Em primeiro lugar, porque não conseguia conter dentro de mim todos os pensamentos e sentimentos – por vezes contraditórios – que me assolavam. A sensação era de rebentar se não o fizesse. Por outro lado, acredito que mesmo o sofrimento – por mais atroz que seja – não me dá o direito de ser egoísta. Afinal, muitos outros seres humanos já passaram, estão a passar ou passarão por alguma experiência de luto, que, não obstante as especificidades próprias de cada situação, apresentam sempre muitas semelhanças de base. Nesta perspectiva, tal como eu colhi ensinamentos e conforto das vivências de outras pessoas, pensei que talvez pudesse ajudar alguém com esta minha, numa plataforma de identificação e comunicação de coração a coração.

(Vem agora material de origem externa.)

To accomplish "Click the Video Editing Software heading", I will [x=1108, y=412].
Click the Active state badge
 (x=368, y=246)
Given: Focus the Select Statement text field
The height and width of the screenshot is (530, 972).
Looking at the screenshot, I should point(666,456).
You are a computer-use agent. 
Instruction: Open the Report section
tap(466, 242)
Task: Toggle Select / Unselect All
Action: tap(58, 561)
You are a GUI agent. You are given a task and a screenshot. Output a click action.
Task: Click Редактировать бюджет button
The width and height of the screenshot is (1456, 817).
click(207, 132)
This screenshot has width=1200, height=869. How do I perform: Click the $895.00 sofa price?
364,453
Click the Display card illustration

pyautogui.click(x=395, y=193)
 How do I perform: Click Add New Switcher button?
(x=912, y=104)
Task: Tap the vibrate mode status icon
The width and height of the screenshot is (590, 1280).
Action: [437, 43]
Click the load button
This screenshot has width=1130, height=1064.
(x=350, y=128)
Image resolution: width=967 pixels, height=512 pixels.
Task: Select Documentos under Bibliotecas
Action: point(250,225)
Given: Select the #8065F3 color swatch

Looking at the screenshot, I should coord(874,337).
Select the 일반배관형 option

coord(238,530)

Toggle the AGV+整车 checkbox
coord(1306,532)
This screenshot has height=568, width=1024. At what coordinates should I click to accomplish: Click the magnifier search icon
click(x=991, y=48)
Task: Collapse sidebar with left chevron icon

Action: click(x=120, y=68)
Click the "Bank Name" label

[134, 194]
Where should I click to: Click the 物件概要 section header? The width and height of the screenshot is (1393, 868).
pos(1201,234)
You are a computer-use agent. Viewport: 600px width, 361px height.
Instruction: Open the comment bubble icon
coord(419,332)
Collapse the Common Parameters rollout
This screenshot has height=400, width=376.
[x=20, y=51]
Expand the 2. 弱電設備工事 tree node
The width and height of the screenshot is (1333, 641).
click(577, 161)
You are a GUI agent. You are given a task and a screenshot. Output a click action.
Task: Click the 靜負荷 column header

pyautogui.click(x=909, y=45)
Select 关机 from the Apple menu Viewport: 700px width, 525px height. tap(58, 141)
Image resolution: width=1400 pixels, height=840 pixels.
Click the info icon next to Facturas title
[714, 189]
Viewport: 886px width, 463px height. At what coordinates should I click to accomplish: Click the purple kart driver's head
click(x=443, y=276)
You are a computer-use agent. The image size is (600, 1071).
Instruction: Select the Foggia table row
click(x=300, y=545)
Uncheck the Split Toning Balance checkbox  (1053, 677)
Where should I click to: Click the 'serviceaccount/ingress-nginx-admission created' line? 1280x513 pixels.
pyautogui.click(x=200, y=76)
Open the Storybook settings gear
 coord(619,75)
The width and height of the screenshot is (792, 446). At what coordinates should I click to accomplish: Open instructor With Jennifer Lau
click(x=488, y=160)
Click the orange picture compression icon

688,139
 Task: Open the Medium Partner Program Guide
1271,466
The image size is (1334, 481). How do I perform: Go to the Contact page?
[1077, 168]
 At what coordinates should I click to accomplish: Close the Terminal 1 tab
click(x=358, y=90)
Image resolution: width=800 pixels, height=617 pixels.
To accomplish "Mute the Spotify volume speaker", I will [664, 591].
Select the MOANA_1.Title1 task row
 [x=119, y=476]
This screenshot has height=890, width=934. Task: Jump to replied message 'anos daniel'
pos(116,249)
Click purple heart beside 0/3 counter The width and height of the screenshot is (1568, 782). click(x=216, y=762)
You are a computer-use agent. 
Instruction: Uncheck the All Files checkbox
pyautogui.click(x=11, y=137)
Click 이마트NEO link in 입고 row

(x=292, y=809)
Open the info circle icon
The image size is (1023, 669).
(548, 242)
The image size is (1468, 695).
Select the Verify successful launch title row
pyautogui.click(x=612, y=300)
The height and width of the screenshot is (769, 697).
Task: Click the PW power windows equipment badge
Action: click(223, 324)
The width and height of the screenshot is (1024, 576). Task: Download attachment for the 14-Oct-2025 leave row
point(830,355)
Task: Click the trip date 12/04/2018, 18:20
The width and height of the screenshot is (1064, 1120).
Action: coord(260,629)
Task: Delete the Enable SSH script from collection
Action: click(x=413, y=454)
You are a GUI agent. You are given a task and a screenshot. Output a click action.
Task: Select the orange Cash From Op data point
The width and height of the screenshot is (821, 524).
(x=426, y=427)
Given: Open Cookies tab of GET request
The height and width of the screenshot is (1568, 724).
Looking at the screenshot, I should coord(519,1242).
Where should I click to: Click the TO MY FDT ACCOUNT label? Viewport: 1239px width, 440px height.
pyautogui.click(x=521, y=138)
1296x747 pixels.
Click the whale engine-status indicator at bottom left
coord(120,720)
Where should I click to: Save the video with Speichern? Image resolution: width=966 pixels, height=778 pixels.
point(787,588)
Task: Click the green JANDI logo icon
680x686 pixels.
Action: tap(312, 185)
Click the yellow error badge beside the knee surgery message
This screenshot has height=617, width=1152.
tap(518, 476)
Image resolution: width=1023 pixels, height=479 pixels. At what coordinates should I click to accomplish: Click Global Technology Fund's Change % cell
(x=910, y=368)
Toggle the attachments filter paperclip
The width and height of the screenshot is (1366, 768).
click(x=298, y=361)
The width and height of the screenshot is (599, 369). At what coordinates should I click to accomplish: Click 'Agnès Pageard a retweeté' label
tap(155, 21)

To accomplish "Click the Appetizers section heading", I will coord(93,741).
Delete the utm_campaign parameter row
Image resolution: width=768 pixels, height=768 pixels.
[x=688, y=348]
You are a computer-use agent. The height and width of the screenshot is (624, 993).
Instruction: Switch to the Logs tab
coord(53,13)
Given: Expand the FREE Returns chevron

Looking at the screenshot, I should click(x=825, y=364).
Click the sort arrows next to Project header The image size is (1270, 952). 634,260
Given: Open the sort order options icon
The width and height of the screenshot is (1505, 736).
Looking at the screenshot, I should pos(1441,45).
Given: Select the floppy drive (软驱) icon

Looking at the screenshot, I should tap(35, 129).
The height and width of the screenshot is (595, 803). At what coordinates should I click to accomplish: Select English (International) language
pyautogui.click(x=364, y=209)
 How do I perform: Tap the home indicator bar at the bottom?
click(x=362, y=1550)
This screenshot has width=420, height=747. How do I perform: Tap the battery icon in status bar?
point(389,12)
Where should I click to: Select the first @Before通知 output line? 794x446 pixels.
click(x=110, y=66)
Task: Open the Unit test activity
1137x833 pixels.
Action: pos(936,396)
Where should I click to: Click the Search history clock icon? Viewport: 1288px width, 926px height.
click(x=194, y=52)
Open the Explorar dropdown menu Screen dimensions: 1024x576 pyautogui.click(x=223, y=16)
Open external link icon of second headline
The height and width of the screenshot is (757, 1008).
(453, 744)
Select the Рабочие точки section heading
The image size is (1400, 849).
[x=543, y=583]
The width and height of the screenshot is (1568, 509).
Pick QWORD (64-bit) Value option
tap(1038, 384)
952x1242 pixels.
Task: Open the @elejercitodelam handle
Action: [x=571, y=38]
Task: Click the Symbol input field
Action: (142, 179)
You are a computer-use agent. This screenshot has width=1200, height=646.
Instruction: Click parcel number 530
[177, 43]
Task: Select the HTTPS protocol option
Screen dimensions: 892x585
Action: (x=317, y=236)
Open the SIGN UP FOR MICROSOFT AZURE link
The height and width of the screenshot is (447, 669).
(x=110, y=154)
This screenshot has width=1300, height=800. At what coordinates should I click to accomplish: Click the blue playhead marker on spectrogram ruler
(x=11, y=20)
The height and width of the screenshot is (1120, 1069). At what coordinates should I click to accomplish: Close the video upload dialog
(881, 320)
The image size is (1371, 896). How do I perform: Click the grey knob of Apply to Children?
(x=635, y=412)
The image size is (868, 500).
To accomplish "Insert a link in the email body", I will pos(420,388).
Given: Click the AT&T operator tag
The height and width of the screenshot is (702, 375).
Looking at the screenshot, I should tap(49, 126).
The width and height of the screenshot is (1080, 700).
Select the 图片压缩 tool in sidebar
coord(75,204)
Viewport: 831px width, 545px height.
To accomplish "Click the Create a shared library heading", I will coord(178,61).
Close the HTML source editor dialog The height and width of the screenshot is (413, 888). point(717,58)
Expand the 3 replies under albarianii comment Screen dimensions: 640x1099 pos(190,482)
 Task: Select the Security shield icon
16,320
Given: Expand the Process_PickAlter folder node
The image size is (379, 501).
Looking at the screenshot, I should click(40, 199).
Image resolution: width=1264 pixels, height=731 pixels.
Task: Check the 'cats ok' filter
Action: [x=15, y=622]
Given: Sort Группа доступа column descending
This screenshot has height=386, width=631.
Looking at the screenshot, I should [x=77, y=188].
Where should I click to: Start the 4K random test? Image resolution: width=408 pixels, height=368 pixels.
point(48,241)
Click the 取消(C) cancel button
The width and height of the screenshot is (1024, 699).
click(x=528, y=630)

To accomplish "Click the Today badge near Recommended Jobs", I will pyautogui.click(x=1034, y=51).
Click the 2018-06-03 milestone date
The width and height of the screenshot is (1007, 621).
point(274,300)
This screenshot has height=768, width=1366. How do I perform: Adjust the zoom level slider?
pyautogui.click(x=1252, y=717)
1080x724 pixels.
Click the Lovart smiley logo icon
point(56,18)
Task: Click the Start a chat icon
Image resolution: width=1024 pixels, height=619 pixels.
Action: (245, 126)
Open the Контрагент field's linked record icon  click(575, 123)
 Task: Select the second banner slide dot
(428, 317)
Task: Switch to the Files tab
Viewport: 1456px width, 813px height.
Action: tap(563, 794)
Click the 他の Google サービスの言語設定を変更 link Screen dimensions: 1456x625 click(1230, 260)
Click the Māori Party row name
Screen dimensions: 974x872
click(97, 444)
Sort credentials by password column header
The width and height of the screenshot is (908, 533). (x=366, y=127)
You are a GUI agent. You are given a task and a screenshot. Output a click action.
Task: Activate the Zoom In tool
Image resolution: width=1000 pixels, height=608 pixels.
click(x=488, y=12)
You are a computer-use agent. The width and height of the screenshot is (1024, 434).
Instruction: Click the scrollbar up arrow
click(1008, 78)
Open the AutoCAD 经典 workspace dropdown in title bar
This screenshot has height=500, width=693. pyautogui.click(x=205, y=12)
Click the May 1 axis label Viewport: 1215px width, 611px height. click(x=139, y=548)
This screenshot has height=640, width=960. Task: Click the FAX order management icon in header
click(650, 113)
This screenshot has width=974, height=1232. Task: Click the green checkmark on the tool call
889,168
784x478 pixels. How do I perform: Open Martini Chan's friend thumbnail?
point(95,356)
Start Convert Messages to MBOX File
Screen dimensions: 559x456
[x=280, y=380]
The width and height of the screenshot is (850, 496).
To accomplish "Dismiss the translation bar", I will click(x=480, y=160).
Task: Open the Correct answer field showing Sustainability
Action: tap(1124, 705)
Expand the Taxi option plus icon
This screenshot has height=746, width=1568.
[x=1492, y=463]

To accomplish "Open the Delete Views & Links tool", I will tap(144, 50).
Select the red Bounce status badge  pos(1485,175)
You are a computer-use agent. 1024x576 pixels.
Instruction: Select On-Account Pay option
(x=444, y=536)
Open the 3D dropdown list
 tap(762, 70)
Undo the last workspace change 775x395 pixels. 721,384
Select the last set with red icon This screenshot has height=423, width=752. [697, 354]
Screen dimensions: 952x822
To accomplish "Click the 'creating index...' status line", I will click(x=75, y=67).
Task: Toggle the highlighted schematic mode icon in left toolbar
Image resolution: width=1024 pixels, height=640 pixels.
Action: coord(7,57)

Tive, ao longo do processo de composição do livro, a tentação de desistir, porque é extremamente duro lidar com a realidade como ela se afigura no período mais “agudo” do luto e com sentimentos tão dolorosos. Porém, sentia a necessidade veemente de fazer esse trabalho interior e havia em mim um certo sentido de missão.
Calar a minha dor não era, portanto, solução para nada. O que eu tinha era de a partilhar, de a deixar sair e de me permitir ajudar a crescer através dela.